Let’s discuss a common situation: A company had great intentions. In 2015, they began to update their IT systems. The heart of the initiative was a new, central tool for everything: project management, project portfolio management, management of employee data and addresses, and much more. One and a half years later, the first components of the new system are in operation, but they aren’t providing the desired results. Even worse, there is no uniform database and no one has a real overview of the project portfolio, which causes a large gap between the project plan and reality. Project portfolio management has become chaotic, and the list of deficiencies in the system is significantly longer than the list of projects managed by it. This happens more often than you may think. Companies pay millions for systems that no one uses. Those who demand a solution with 100% functionality, 100% central data, and 100% planning security will fail 100%. Traditional project portfolio management with a Swiss Army knife of functions and a complex PPM process is usually very expensive while producing minimal results. But why should it be so complicated when 20% of the process and functions of the tool should produce 80% of the results? This is the Pareto principle, commonly known as the 80/20 rule.
What Is the 80/20 Rule?
The Pareto principle is attributed to Italian economist, Vilfredo Pareto (1848- 1923). He noted that in Italy about 80 percent of assets were owned by only about 20 percent of the people. Pareto concluded that banks should concentrate on the wealthiest top 20 percent in order to make a more efficient profit. Pareto received harsh criticism for this idea, but his principal proved correct since the same proportions apply to many other situations.
His observation can be applied in both the positive and negative sense. With regards to quality assurance, the Pareto principle means that 80% of all quality deficiencies are caused by 20% of all possible errors. For project management, it means that 80% of the result can be achieved with 20% of the effort. The remaining 20 percent demands a much greater amount of effort and often does not pay off.
80/20 is of course only a rough estimate. However, faithful to the idea that it’s “better to be roughly right than precisely wrong“, the 80/20 rule helps correctly prioritize the most important things and let go of the rest, while still achieving 80% of the success.
This also applies to project portfolio management and project portfolio management software.
20% of Project Portfolio Management Is Sufficient
Keep It Simple! This concept is often applied to design, but it also applies to the project portfolio management process. The more complicated, elaborate and academic the project portfolio management process is, the more likely it is doomed to fail. Less bureaucracy and effort, on the other hand, accelerates the process and increases its acceptance.
There is only a small core of activities that need to be done in PPM. You guessed it – only about 20% of the activities that you could include are actually necessary. Therefore, you need a strategy for the evaluation and prioritization of your projects (Strategize). You must collect project proposals in a structured way (Collect). Then you can decide which projects are to be accomplished and when (Decide). The results are communicated, and approved projects are controlled (Execute).
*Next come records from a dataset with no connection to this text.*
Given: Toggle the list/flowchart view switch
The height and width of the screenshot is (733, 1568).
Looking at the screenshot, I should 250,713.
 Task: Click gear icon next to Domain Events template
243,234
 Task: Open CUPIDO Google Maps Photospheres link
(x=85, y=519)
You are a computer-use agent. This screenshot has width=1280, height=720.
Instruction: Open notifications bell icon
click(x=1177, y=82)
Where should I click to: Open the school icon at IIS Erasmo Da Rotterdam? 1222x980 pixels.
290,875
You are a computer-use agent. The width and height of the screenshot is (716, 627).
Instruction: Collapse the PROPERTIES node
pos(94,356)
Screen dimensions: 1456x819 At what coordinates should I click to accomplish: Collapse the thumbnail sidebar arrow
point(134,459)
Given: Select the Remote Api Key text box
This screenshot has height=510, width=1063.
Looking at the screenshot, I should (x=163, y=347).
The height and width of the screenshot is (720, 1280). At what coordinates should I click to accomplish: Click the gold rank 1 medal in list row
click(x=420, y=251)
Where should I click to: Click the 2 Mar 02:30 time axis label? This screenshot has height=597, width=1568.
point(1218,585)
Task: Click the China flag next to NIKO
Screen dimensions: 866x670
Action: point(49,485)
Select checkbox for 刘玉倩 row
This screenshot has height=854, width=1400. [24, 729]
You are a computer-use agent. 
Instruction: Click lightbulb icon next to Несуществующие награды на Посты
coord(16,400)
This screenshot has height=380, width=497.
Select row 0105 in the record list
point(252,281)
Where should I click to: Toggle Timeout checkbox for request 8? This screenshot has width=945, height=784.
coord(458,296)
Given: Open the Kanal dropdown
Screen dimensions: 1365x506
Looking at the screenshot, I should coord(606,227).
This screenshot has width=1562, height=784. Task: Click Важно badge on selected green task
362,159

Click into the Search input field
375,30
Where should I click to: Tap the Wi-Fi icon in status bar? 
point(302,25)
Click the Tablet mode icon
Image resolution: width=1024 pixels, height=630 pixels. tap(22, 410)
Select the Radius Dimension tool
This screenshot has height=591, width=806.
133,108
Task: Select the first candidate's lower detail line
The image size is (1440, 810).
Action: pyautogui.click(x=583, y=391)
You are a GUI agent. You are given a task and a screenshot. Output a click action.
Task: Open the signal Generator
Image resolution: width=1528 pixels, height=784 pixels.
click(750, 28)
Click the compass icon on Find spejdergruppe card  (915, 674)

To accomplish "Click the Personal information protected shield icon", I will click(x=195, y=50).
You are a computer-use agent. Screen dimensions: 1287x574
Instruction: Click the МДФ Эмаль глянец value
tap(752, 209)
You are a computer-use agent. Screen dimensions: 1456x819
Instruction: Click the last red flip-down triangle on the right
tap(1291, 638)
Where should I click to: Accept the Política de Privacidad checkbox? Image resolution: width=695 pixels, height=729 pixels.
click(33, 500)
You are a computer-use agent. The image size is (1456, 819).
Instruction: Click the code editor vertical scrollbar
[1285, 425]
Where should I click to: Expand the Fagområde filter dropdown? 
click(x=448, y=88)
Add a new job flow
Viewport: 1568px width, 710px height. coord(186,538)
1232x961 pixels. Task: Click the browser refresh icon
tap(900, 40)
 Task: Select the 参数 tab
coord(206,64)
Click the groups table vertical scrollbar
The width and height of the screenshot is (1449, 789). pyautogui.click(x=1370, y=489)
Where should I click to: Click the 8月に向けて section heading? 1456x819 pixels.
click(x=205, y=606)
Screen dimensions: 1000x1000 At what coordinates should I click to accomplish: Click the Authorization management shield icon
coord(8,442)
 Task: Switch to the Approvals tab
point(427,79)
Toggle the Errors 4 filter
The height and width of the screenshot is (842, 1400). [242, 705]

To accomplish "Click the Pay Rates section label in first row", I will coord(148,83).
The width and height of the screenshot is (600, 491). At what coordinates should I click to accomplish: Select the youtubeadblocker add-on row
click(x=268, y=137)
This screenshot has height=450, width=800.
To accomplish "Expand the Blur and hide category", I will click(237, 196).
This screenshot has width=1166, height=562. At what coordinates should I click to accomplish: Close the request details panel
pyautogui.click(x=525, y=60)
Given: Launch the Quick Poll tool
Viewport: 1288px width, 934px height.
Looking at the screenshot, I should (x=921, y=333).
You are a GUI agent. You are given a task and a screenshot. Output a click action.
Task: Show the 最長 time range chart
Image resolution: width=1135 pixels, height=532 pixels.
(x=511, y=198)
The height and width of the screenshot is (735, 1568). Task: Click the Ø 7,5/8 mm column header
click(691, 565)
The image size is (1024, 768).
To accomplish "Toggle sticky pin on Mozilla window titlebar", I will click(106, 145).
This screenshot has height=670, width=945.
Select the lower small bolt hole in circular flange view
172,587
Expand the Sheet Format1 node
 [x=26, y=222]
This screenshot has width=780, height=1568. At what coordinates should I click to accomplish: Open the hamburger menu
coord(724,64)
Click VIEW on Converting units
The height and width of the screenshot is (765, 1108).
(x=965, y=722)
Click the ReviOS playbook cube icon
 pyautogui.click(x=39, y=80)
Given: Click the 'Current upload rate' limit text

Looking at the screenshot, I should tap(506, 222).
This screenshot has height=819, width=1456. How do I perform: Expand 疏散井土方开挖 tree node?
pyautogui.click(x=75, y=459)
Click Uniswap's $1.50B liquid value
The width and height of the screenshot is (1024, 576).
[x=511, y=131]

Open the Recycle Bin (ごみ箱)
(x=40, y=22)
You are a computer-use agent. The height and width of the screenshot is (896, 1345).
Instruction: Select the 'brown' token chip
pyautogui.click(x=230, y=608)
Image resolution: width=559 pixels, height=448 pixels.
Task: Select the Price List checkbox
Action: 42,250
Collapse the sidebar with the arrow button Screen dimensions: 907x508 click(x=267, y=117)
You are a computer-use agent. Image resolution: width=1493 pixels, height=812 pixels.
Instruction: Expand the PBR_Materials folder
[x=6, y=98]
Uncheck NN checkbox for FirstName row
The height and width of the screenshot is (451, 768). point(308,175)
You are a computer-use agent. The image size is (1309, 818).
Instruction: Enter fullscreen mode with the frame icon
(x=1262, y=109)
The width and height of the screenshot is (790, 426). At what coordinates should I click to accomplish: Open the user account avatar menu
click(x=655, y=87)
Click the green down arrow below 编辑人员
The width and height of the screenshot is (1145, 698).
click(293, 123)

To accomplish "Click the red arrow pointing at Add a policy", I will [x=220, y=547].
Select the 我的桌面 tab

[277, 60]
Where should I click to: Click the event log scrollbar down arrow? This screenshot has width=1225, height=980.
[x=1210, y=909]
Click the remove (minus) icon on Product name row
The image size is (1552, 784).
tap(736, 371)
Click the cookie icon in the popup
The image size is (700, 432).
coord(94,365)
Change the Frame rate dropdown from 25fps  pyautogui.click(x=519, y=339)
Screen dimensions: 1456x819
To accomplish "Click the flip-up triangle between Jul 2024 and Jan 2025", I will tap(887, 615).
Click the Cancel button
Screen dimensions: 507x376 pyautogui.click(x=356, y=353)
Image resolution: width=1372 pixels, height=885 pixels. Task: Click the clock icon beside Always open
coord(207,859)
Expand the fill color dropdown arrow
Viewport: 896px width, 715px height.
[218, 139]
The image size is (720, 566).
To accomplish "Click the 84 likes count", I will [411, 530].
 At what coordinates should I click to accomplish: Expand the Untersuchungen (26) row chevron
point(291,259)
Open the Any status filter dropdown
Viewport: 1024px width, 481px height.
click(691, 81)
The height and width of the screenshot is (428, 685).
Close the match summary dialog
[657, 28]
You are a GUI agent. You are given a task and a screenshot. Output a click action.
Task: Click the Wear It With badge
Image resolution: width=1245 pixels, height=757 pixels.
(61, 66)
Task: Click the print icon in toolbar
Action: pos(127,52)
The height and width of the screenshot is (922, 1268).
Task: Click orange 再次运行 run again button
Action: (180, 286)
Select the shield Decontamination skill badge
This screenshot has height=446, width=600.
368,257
In each step, only a handful of different people are involved – broken down by roles.
Reducing the PPM process to only the absolutely necessary steps obeys the basic principle of Lean Production. Greater value creates less waste. This is why this approach is called “Lean PPM“.
Project Portfolio Management Requires Only 20% of Data from Project Management
Do not fall into the wrong line of thinking that project management and project portfolio management have to happen together. Imagine Lean PPM as more than just a level above project management. Between the two levels, as little time as possible is wasted – that means that only the necessary information is exchanged. Your project portfolio isn’t affected if Task X gets done today or tomorrow. Only information such as project start and completion dates, milestones, dependencies, employees involved and resource requirements are relevant. Limit your planning to a few milestones. The longer the time frame you plan for, the less precise your plans should be. For example, if the project duration is two years, it is sufficient to plan down to the month. You can make more precise plans as the project proceeds.
Remember: with only 20% of the effort you can achieve 80% of the result. This also applies to project portfolio management software. A PPM tool with only 20% of the functions? Question: How many functions of Excel do you actually use? Having 20% of all possible functions does not mean that important functions are missing. It simply means that there is no excess in your project portfolio management tool. A lean tool is sufficient for a lean process.